What the task requires :: Which lines in the records below contain the word "Image"? List each of them in full.

================

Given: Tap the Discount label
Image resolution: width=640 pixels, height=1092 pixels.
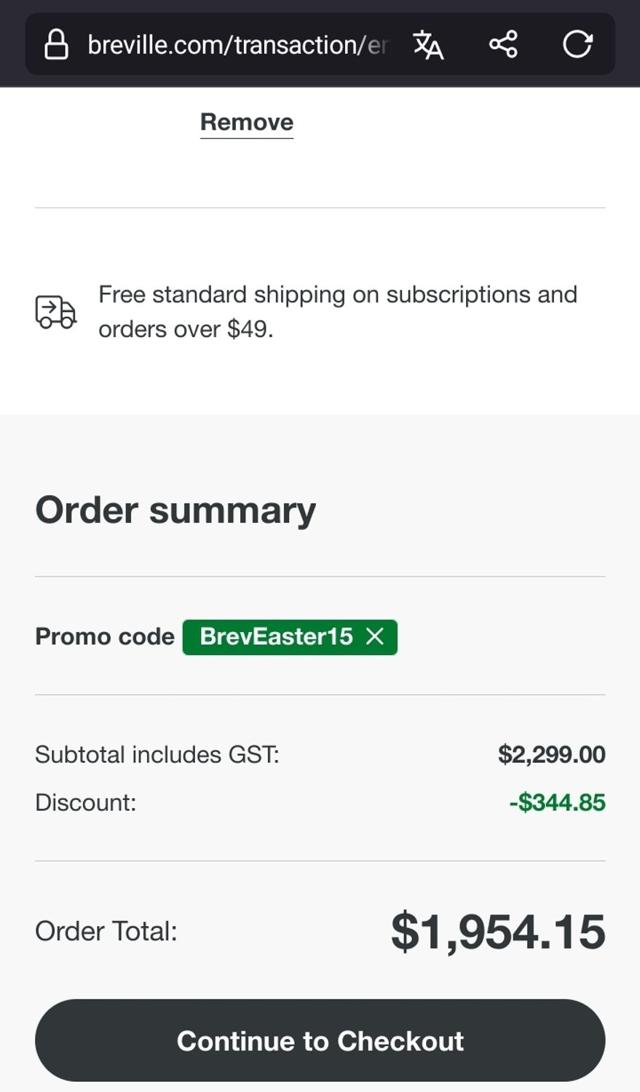Looking at the screenshot, I should (85, 802).
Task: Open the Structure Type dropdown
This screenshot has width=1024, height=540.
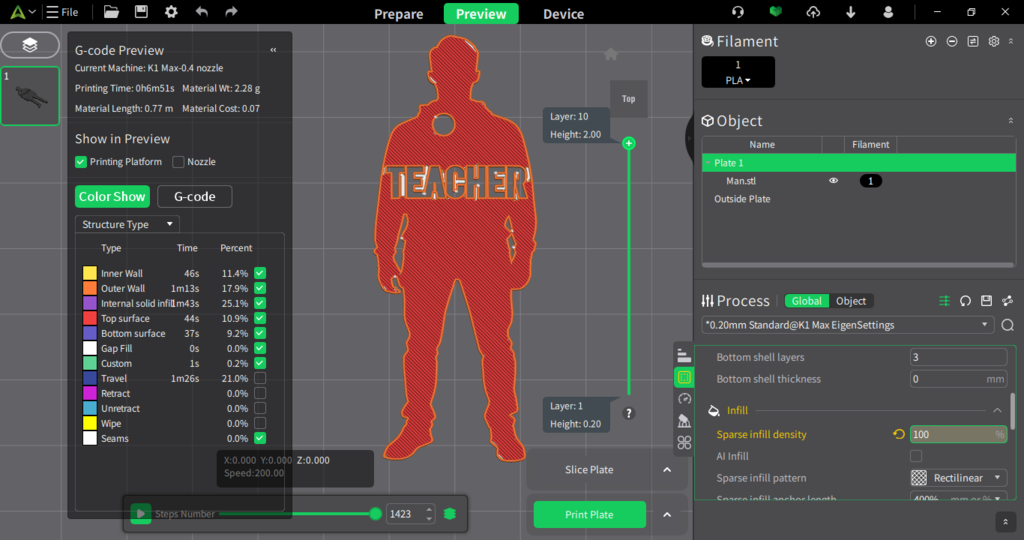Action: click(x=127, y=224)
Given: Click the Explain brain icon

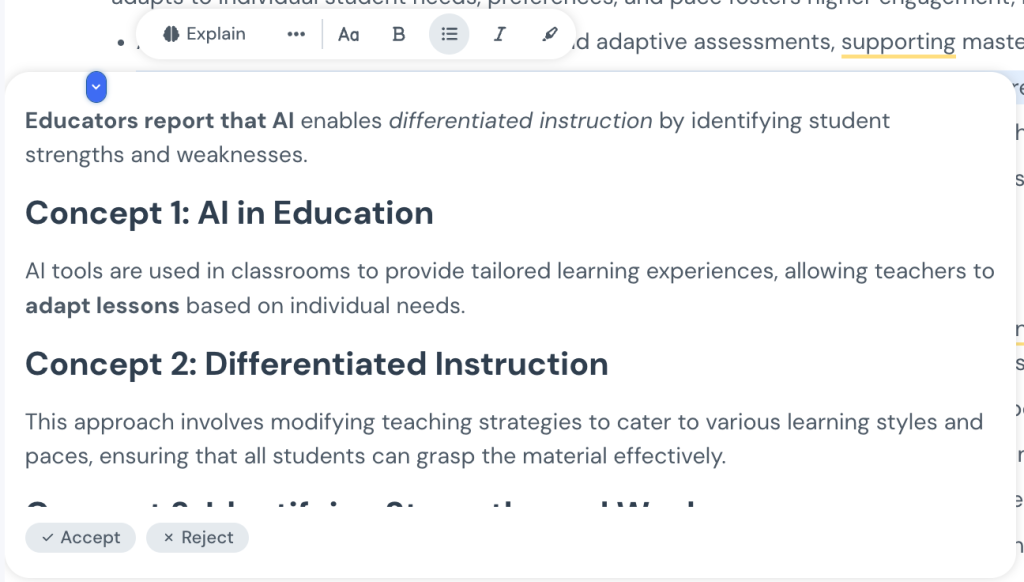Looking at the screenshot, I should (x=170, y=34).
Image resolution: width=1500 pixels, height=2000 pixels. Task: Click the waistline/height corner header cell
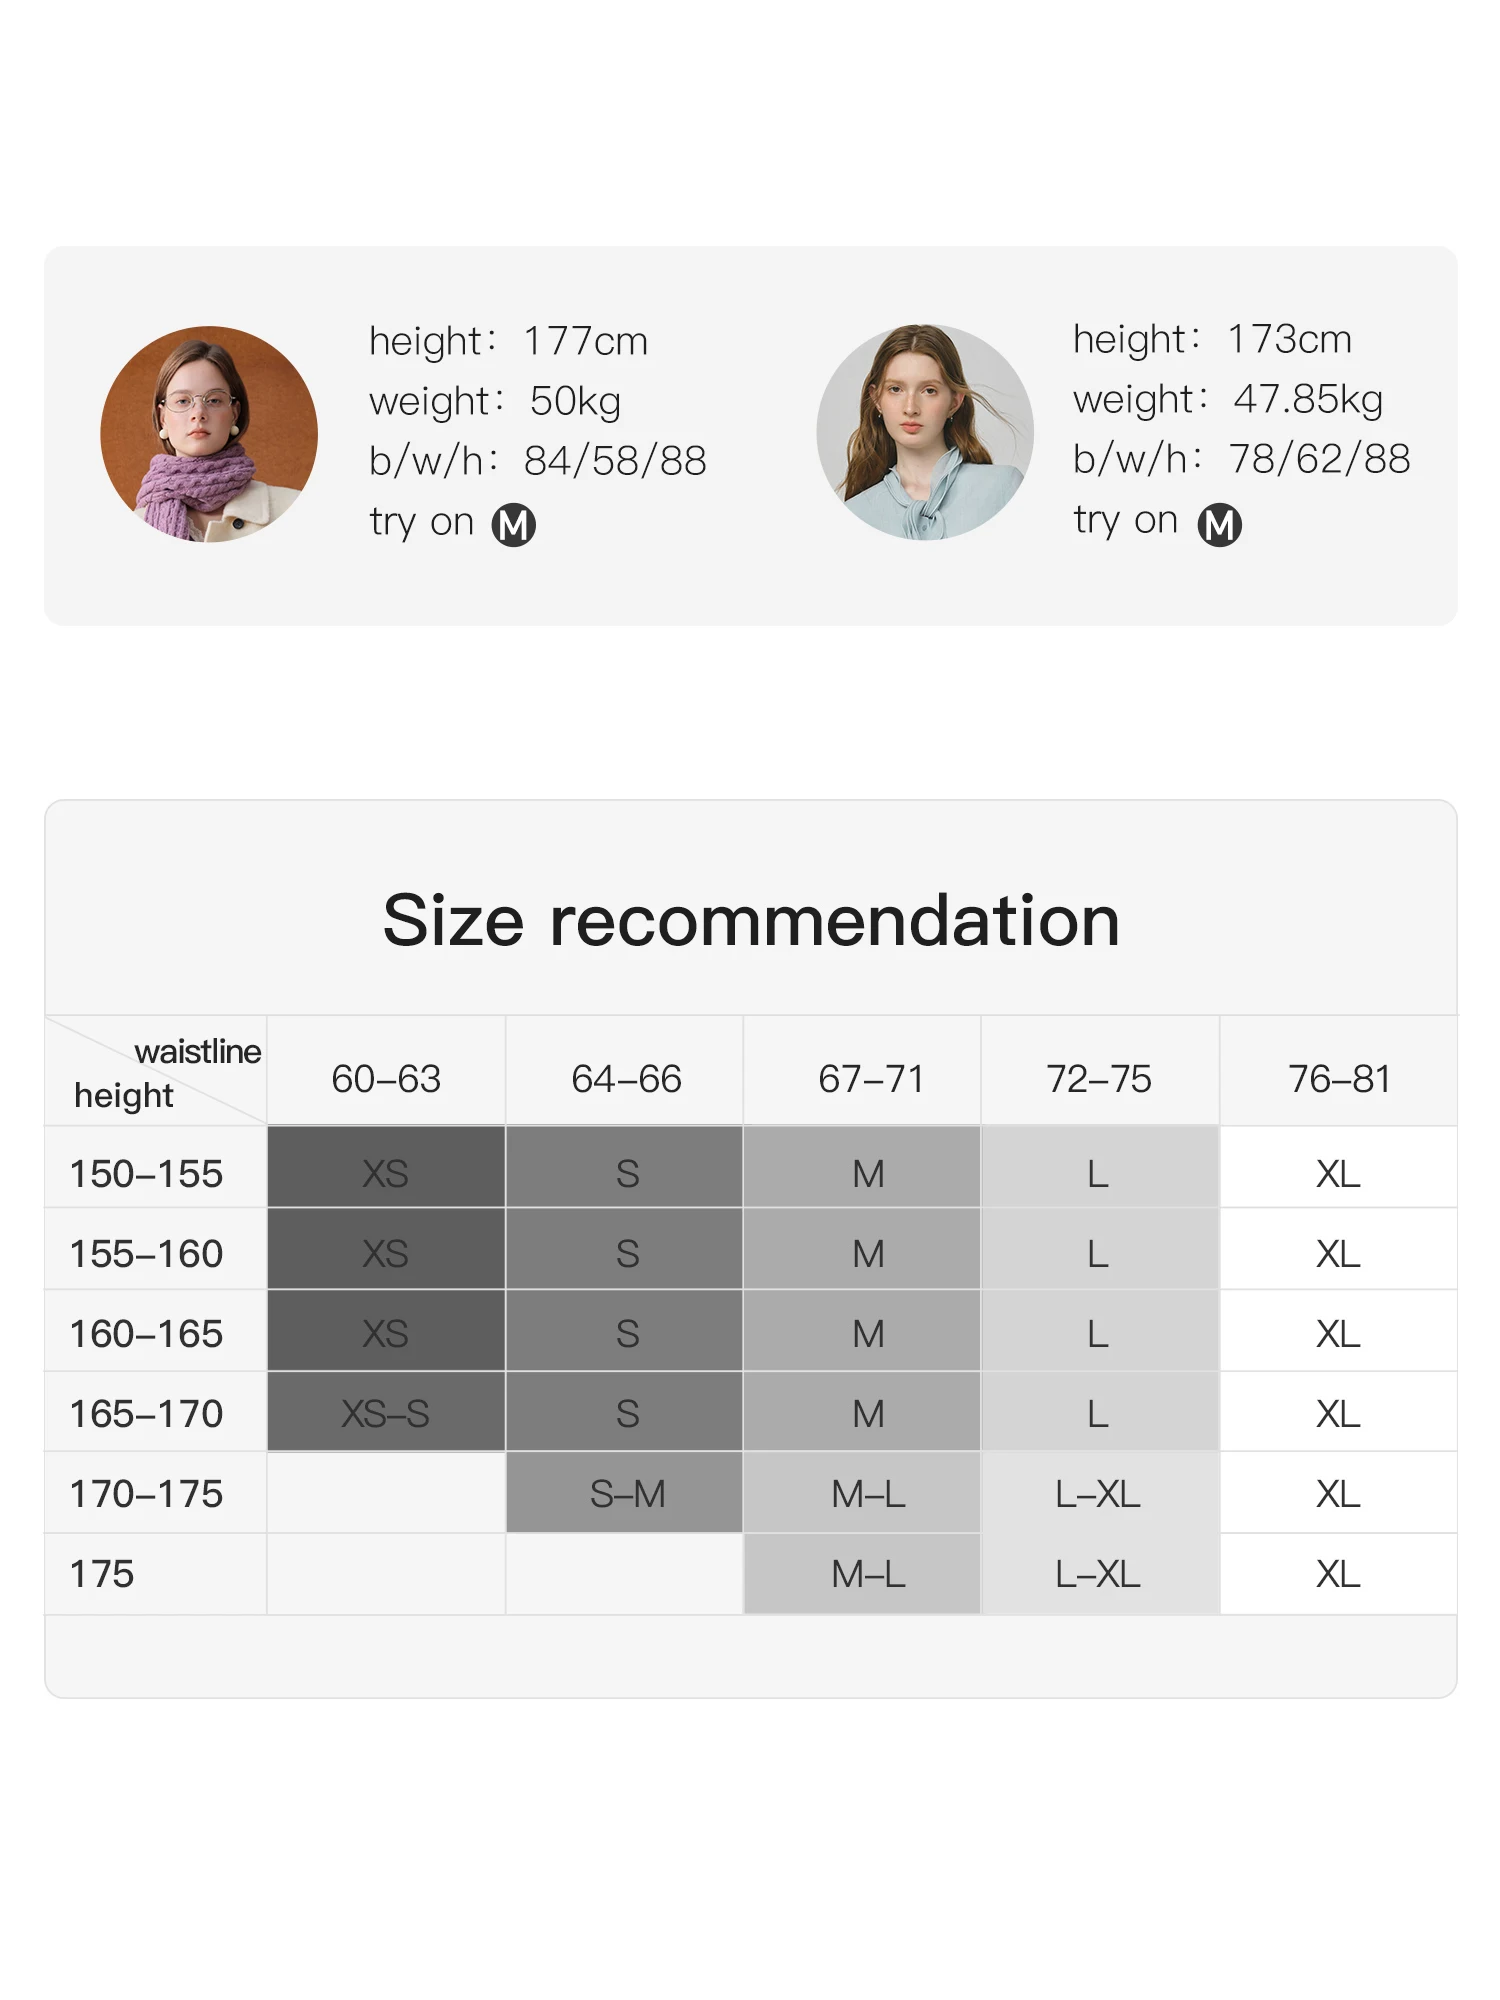click(x=156, y=1071)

================

Final result ::
Image resolution: width=640 pixels, height=1092 pixels.
Image resolution: width=1500 pixels, height=2000 pixels. Task: Click the waistline/height corner header cell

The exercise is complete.